Namazlarda
niyet de şarttır. Şöyle ki: Niyet aslen bir azimden ve kesin bir
iradeden ibarettir. Kalbin bir şeye karar vermesi ve bir işin
ne için yapıldığını düşünmeksizin bilmesi demektir.
Namazla ilgili niyet, Yüce Allah'ın rızası için ihlasla namazı
kılmayı istemek ve hangi namazın kılınacağını bilmektir. Yapılan
işlerin önemleri ve sevapları niyetlere göredir. İnsanın niyeti
halis (sırf Allah rızası için) olmalıdır. İnsan yapacağı bir ibadeti
şuurlu bir halde yapmalıdır. Yapacağı işle, Allah rızası gibi,
yüksek bir gaye gözetmeli ve gaflet içinde bulunmamalıdır.
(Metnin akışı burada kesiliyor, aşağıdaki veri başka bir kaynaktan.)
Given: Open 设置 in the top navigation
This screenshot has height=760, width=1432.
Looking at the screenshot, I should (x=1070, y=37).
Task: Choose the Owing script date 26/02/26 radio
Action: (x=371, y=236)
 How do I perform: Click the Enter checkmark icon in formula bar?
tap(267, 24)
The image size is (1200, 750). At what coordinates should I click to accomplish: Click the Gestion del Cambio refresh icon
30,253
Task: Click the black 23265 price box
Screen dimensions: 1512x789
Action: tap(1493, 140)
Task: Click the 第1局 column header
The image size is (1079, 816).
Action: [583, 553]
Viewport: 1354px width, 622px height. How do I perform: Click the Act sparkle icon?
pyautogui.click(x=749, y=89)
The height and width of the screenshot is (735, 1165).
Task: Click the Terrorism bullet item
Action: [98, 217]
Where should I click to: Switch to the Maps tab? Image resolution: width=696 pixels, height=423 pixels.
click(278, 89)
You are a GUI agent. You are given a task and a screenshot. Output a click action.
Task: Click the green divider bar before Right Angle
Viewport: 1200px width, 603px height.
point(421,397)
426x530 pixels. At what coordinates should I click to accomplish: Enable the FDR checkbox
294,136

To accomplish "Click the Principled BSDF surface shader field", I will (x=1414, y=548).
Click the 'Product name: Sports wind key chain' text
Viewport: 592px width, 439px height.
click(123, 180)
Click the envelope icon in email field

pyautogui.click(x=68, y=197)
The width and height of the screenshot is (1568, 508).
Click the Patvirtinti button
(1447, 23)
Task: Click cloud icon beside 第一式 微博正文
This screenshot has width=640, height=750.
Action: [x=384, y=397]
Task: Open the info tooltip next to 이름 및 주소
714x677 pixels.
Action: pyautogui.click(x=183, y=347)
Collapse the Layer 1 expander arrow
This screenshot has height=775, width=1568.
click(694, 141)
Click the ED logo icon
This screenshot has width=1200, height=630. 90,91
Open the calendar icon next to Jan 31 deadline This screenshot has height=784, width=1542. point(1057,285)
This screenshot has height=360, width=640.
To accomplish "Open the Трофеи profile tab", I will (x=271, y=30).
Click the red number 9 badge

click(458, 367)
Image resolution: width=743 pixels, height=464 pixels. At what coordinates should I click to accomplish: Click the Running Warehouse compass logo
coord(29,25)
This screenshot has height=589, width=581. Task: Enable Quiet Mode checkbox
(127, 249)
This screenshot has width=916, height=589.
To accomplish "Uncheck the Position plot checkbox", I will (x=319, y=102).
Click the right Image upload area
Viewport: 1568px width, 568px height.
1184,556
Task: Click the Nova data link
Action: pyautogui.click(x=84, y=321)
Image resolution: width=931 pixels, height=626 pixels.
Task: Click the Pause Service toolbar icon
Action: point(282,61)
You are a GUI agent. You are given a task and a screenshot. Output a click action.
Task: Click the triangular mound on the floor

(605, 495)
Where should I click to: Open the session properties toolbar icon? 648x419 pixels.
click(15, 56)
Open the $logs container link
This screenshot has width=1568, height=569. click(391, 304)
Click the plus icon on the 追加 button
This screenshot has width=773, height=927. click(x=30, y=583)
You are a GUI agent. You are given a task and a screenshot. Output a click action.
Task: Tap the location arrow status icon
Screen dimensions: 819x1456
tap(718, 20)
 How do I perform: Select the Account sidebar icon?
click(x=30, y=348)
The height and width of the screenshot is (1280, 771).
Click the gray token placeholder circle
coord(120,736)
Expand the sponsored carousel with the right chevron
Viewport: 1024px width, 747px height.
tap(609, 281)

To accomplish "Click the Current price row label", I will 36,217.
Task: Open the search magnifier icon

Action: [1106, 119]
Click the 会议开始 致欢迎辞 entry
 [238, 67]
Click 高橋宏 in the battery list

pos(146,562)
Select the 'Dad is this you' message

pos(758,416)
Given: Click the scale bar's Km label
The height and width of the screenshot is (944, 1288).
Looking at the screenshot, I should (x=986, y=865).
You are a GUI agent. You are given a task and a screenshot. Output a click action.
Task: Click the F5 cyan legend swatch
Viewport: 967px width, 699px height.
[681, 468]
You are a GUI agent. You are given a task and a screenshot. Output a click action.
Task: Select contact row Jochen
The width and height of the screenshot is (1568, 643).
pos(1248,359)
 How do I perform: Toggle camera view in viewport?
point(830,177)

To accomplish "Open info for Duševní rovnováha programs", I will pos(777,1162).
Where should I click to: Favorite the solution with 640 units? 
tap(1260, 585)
Niyet kalbe aittir. Bununla beraber kalp ile niyet
yapıldıktan sonra dil ile de söylenmesi daha iyidir. Bir insan
başlayacağı bir namaza, kalp ile niyet edip de dili ile bir şey
söylemese, o namazı caiz olur. Fakat kalp ile niyet etmekle beraber
"şu vaktin farzını veya sünnetini kılmaya niyet ettim"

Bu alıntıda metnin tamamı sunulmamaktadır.